Respond: Thank you for your time and decision.

Reviewer 3 Report

Comments and Suggestions for Authors

The manuscript has been improved. However, in my opinion, before publication in Biomolecules, the basic statistical analysis to compare activity (in vitro) between compounds tested should be add. 

Author Response

Reviewer 3 Comment: The manuscript has been improved.  However, in my opinion, before publication in Biomolecules, the basic statistical analysis to compare activity (in vitro) between compounds tested should be add.

Response: We appreciate the reviewer's suggestion and fully agree that statistical analysis is an important component in assessing experimental reproducibility and significance.  However, we would like to clarify that, due to the experimental design and nature of the data collected, standard statistical comparisons (such as ANOVA or t-tests) would not be meaningful for a couple of reasons.  The first limitation is the small sample size per group, which not only limits statistical power but also renders multiple comparison corrections (e.g., Bonferroni) statistically unreliable.  Furthermore, in the case of cholinesterase inhibition, not all compounds were tested in identical concentration ranges due to differences in their inhibition activity or solubility of the compounds (compound 13 was inactive at 400 µM; compound 11 precipitated in the used assay conditions).  Although such variation does not affect the quality and reliability of the results and conclusions obtained, it introduces additional variability that precludes a direct statistical comparison across the entire compound set.

In assays of BACE1 inhibition and antioxidant assays (FRAP, ORAC), compounds were evaluated at one or two concentrations.  These data could be compared, but do not allow robust statistical analysis as inter-compound comparisons lack dose–response relationships.

The main objective of our work was to observe qualitative SAR trends and explore structure-based inhibitory mechanisms (e.g., binding modes, regioselectivity), rather than to conduct a quantitative comparison of efficacy across the entire compound series.

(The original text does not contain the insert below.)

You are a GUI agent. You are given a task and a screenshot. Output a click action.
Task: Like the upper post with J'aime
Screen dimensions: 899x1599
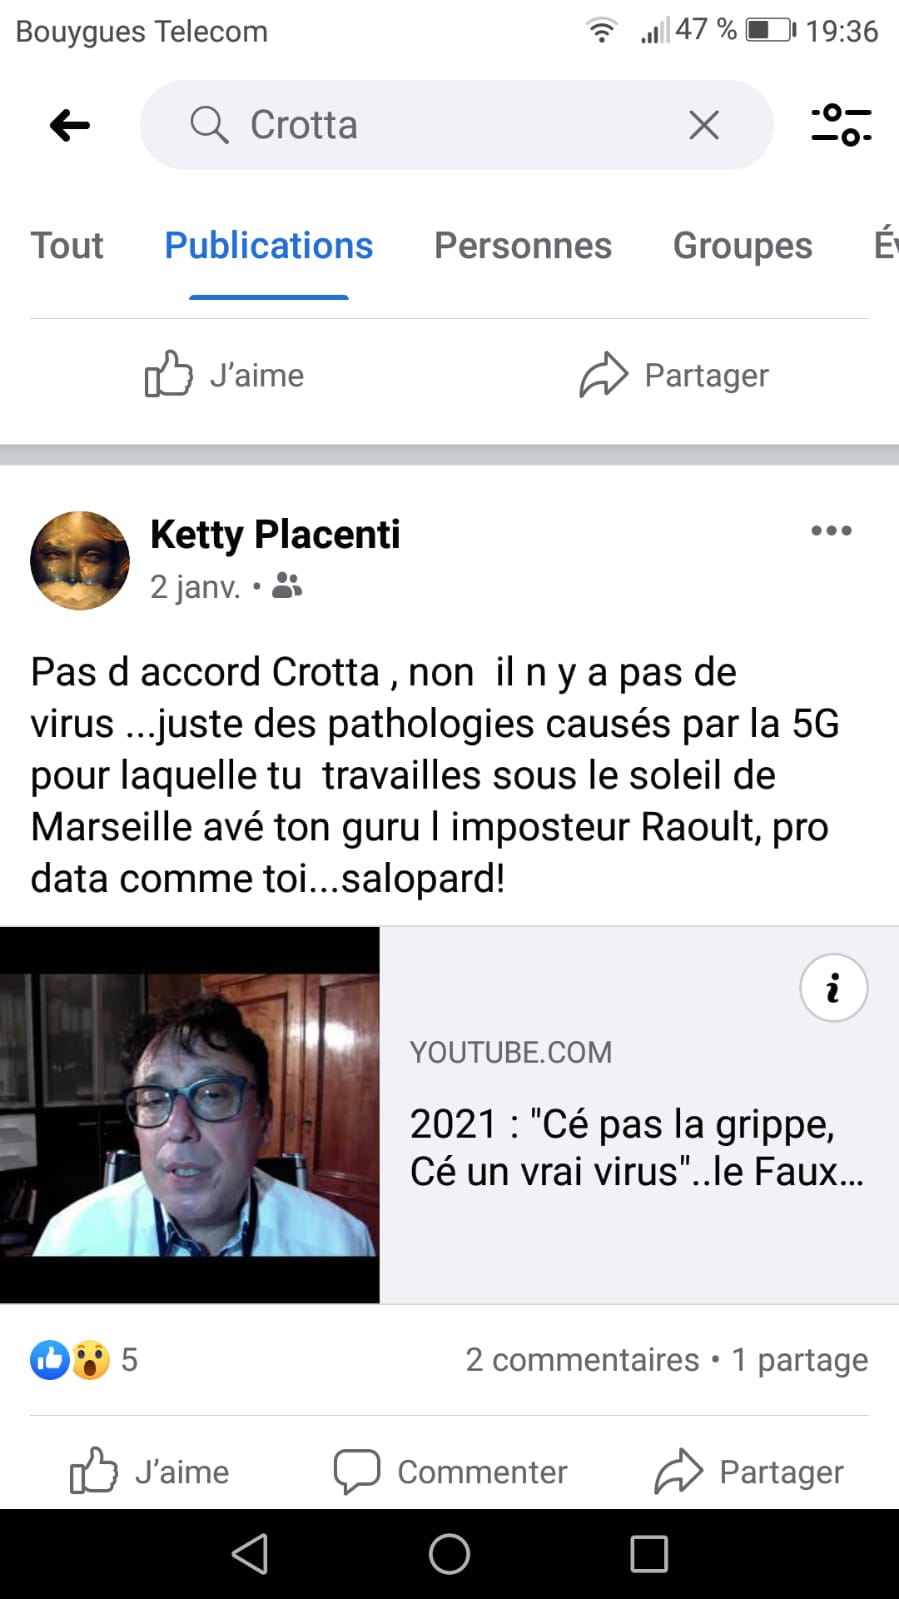coord(225,375)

The methodology applied aligns with widely accepted practices in medicinal chemistry, where Ki or IC₅₀ values, determined from kinetic plots or enzyme inhibition curves, are typically reported as individual estimates, not subjected to inter-compound significance testing.

In our paper, we have ensured rigorous data interpretation through careful kinetic experiments, structure-based docking, and comparison to reference standards (galantamine, donepezil, Trolox).  These approaches offer strong support for the biological relevance and comparative potency of the compounds studied.